@weilinquan
Yes, I believe above PR also enables the use of the attribute.
But I’m not sure if everything is fine for the transpose op.
@makslevental
Thanks for pointing out your PR!
I’ve tried it and can create linalg.transpose with operands and attribute
op1 = tensor.EmptyOp([1, 13], f32)
op2 = tensor.EmptyOp([13, 1], f32)
op3 = linalg.TransposeOp(input=op1, init=op2, result=[RankedTensorType.get((13, 1), f32)], permutation=[1,0])
This gives
%0 = "tensor.empty"() : () -> tensor<1x13xf32>
%1 = "tensor.empty"() : () -> tensor<13x1xf32>
%2 = "linalg.transpose"(%0, %1) <{permutation = array<i64: 1, 0>}> ({
}) : (tensor<1x13xf32>, tensor<13x1xf32>) -> tensor<13x1xf32>
But, there’s an issue when I feed it to the mlir-opt.
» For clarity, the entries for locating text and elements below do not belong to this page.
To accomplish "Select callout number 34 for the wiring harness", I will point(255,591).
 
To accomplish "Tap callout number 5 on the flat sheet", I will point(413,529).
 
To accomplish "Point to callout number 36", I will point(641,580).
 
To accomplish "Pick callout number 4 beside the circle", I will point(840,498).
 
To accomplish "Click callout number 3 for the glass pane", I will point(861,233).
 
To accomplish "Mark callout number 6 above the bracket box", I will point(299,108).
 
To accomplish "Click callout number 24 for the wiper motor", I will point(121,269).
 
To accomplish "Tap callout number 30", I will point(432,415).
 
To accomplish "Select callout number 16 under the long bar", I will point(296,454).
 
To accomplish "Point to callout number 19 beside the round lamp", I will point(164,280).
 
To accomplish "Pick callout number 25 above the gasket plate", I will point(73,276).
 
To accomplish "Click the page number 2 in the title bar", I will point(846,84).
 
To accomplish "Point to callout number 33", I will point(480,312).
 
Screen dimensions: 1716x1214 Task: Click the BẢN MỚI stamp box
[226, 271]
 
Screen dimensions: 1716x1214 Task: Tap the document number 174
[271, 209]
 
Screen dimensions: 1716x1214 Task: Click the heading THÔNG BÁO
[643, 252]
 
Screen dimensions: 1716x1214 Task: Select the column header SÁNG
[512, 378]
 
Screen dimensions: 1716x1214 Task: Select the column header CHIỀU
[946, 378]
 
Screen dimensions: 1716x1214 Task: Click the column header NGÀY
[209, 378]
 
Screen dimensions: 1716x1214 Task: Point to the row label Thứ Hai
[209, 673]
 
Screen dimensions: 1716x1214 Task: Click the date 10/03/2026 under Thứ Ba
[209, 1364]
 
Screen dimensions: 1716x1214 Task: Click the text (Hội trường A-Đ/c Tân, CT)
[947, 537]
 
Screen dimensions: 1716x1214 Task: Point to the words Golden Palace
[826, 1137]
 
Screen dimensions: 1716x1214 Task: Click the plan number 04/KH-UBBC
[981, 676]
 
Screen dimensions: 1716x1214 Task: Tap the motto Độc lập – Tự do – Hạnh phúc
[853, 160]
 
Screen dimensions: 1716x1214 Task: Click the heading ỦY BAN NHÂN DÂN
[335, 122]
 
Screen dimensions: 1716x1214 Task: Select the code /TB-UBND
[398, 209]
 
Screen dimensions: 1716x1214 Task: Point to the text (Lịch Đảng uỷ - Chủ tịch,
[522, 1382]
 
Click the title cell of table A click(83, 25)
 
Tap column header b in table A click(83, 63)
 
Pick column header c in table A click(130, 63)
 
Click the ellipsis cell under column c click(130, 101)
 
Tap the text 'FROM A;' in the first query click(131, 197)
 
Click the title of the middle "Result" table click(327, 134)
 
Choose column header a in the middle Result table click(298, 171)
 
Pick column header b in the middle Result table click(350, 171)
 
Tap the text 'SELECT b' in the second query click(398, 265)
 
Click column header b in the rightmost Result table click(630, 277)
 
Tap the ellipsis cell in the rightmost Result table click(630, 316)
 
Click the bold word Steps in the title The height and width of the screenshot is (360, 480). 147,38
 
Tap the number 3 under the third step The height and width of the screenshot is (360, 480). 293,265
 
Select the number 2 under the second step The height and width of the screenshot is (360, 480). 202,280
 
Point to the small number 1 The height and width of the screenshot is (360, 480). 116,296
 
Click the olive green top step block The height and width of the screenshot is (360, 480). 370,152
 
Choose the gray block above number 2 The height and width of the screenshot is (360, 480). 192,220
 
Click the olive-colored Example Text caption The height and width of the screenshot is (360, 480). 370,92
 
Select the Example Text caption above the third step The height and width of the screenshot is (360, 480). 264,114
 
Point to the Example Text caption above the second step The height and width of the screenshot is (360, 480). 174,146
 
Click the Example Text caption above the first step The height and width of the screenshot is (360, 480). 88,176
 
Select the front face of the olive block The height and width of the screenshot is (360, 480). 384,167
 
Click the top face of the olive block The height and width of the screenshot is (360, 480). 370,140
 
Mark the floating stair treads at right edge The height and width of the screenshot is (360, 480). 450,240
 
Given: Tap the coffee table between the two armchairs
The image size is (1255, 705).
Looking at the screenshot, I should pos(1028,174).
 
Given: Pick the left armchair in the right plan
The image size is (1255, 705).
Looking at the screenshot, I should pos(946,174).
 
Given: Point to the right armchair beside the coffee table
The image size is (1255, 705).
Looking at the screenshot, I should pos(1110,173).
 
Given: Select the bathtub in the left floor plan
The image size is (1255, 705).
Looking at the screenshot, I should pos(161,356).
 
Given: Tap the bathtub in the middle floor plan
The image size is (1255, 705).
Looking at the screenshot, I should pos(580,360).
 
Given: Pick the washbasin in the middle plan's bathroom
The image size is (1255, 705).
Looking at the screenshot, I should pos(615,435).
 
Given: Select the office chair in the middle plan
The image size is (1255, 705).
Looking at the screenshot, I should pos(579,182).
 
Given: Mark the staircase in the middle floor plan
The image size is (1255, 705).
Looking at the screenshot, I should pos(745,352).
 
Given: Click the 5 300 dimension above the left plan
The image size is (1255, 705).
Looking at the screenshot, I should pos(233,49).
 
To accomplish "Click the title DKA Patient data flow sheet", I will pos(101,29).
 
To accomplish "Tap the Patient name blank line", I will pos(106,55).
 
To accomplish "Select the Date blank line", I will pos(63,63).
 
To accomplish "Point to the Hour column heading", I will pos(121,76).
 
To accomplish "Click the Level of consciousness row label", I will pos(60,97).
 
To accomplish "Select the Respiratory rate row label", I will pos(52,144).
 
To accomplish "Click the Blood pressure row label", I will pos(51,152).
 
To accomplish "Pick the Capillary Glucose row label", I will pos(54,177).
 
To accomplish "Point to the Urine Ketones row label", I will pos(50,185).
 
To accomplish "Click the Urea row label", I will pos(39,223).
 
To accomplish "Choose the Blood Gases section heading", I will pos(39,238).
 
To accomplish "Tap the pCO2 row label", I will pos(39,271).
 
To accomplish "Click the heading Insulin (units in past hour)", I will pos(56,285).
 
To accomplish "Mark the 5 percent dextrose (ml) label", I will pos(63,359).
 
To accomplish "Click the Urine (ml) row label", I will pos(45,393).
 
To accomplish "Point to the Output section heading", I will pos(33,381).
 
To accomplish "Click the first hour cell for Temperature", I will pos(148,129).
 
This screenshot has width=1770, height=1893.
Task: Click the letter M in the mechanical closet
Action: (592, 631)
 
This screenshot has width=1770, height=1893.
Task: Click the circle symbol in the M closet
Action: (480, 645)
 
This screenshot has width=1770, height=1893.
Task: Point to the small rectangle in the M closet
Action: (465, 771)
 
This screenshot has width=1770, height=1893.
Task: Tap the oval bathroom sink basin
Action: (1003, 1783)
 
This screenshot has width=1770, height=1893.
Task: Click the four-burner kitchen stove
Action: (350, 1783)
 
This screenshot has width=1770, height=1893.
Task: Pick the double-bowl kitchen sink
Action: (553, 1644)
<stdin>:4:8: error: 'linalg.transpose' op region #0 ('region') failed to verify constraint: region with 1 blocks
%2 = "linalg.transpose"(%0, %1) <{permutation = array<i64: 1, 0>}> ({
^
It doesn’t seem to be caused by your PR but we’re creating generic mlir operation from python and when the created operation is parsed, it doesn’t satisfy the verifier in this case.